▶ [TASK DESCRIPTION] Quote the whole listing word for word, please.

»»

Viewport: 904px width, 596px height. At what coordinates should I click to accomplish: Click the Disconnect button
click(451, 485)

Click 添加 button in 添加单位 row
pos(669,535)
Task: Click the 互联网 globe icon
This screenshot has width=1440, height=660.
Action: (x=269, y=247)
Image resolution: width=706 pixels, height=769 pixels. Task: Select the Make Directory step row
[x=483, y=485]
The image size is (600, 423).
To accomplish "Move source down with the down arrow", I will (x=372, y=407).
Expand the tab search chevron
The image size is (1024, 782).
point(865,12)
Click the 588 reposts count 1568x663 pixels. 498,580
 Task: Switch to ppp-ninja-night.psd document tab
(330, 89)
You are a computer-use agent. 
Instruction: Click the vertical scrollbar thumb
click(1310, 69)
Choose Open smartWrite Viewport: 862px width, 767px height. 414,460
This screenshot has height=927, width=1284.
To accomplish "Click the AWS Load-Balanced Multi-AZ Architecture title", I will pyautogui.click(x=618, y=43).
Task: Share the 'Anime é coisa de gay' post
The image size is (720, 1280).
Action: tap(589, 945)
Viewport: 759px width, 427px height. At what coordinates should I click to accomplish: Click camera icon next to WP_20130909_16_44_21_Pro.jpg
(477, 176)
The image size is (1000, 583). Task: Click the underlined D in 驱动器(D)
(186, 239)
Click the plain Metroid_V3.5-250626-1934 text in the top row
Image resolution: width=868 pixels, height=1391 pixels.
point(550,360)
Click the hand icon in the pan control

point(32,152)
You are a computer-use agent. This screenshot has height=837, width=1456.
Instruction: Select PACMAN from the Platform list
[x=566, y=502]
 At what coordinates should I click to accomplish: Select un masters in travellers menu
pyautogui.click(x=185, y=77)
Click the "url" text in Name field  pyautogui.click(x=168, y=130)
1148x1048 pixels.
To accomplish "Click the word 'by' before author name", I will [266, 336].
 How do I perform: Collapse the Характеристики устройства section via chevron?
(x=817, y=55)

««

▶ [ANSWER BELOW]
Viewport: 904px width, 596px height. At what coordinates should I click to accomplish: Click the Disconnect button
click(451, 485)

Click 添加 button in 添加单位 row
pos(669,535)
Task: Click the 互联网 globe icon
This screenshot has width=1440, height=660.
Action: (x=269, y=247)
Image resolution: width=706 pixels, height=769 pixels. Task: Select the Make Directory step row
[x=483, y=485]
The image size is (600, 423).
To accomplish "Move source down with the down arrow", I will (x=372, y=407).
Expand the tab search chevron
The image size is (1024, 782).
point(865,12)
Click the 588 reposts count 1568x663 pixels. 498,580
 Task: Switch to ppp-ninja-night.psd document tab
(330, 89)
You are a computer-use agent. 
Instruction: Click the vertical scrollbar thumb
click(1310, 69)
Choose Open smartWrite Viewport: 862px width, 767px height. 414,460
This screenshot has height=927, width=1284.
To accomplish "Click the AWS Load-Balanced Multi-AZ Architecture title", I will pyautogui.click(x=618, y=43).
Task: Share the 'Anime é coisa de gay' post
The image size is (720, 1280).
Action: tap(589, 945)
Viewport: 759px width, 427px height. At what coordinates should I click to accomplish: Click camera icon next to WP_20130909_16_44_21_Pro.jpg
(477, 176)
The image size is (1000, 583). Task: Click the underlined D in 驱动器(D)
(186, 239)
Click the plain Metroid_V3.5-250626-1934 text in the top row
Image resolution: width=868 pixels, height=1391 pixels.
point(550,360)
Click the hand icon in the pan control

point(32,152)
You are a computer-use agent. This screenshot has height=837, width=1456.
Instruction: Select PACMAN from the Platform list
[x=566, y=502]
 At what coordinates should I click to accomplish: Select un masters in travellers menu
pyautogui.click(x=185, y=77)
Click the "url" text in Name field  pyautogui.click(x=168, y=130)
1148x1048 pixels.
To accomplish "Click the word 'by' before author name", I will [266, 336].
 How do I perform: Collapse the Характеристики устройства section via chevron?
(x=817, y=55)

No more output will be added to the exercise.